● **STATED GOAL**
Count the lines in the records below that contain the word "Toggle". Reply with the number alone.

● **PROVIDED RECORDS**
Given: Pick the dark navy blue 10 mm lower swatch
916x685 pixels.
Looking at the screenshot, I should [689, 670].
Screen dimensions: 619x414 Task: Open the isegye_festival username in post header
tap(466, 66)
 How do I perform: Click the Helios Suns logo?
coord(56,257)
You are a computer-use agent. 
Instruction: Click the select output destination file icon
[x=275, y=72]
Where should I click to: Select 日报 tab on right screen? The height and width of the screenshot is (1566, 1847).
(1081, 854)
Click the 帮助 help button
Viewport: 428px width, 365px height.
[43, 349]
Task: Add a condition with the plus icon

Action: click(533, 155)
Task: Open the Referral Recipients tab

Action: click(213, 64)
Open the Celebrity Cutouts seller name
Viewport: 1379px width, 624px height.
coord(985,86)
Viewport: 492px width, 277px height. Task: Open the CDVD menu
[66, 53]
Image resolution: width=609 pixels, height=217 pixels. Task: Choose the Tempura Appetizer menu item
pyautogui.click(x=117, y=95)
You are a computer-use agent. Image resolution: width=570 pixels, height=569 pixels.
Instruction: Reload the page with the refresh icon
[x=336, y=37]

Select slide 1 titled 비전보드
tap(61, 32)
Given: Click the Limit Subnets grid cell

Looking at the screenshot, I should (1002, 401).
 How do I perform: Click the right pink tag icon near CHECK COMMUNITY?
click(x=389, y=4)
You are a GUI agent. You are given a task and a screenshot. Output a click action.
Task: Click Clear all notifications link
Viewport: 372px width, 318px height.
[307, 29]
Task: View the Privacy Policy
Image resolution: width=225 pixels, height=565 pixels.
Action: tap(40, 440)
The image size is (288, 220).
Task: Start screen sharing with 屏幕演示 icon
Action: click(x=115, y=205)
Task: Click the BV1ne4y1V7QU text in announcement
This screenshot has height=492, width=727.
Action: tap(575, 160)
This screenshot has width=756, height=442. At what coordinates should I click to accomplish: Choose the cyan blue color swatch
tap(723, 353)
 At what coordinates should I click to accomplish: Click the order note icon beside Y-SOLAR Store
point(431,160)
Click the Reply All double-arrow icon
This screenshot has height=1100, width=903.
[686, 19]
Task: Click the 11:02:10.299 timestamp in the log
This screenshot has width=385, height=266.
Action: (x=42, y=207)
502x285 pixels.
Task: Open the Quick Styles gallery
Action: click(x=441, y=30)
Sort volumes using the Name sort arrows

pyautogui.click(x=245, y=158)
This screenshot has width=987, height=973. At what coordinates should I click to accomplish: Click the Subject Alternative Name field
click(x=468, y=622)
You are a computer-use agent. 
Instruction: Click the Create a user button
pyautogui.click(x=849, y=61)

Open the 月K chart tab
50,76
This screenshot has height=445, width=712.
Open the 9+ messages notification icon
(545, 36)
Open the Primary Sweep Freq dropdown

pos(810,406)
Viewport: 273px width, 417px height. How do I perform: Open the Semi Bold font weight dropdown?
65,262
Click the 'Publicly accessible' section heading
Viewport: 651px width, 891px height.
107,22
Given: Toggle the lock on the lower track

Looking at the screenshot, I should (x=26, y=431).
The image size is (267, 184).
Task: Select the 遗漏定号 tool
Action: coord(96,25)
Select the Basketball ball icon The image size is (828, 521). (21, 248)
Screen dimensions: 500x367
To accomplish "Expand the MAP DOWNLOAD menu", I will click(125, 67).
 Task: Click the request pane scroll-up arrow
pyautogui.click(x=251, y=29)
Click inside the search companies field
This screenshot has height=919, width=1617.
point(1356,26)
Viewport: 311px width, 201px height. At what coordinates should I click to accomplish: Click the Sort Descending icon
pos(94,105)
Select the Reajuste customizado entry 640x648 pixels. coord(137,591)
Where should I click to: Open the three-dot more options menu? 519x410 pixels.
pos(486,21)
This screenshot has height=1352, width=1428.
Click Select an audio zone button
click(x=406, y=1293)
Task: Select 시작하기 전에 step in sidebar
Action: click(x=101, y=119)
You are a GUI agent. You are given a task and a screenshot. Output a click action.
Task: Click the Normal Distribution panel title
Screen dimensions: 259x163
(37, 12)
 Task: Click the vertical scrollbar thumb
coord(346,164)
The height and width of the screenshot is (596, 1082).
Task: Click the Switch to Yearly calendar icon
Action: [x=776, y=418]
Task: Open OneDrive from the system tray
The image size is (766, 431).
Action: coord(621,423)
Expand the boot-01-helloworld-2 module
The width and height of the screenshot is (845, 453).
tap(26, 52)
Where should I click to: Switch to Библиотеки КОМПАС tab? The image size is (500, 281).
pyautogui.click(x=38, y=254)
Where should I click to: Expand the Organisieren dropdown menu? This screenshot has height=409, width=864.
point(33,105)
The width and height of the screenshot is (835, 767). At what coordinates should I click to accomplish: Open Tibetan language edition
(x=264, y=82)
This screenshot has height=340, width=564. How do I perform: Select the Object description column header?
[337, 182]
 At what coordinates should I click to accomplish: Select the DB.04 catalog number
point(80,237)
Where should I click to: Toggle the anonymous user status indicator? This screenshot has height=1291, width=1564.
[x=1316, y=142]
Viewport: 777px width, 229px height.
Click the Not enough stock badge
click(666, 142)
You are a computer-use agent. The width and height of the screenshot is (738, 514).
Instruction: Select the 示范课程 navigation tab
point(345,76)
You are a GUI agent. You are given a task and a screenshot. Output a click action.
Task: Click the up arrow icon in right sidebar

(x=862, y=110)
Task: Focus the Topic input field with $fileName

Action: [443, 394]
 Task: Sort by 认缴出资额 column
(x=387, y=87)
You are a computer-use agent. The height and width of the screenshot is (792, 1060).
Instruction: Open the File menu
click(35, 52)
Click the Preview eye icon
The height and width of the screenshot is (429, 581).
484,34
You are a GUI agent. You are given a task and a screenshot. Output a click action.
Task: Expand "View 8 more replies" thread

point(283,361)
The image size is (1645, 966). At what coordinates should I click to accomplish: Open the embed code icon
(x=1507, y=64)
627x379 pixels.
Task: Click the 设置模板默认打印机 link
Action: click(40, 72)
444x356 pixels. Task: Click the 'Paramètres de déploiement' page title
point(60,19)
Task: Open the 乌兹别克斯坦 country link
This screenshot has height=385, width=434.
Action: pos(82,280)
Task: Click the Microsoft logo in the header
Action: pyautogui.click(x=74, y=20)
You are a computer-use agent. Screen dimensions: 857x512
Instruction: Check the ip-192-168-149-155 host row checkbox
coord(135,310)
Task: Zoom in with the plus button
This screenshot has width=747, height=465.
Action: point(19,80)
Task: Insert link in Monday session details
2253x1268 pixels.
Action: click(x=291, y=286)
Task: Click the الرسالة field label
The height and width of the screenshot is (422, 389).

● **THE REPLY**
2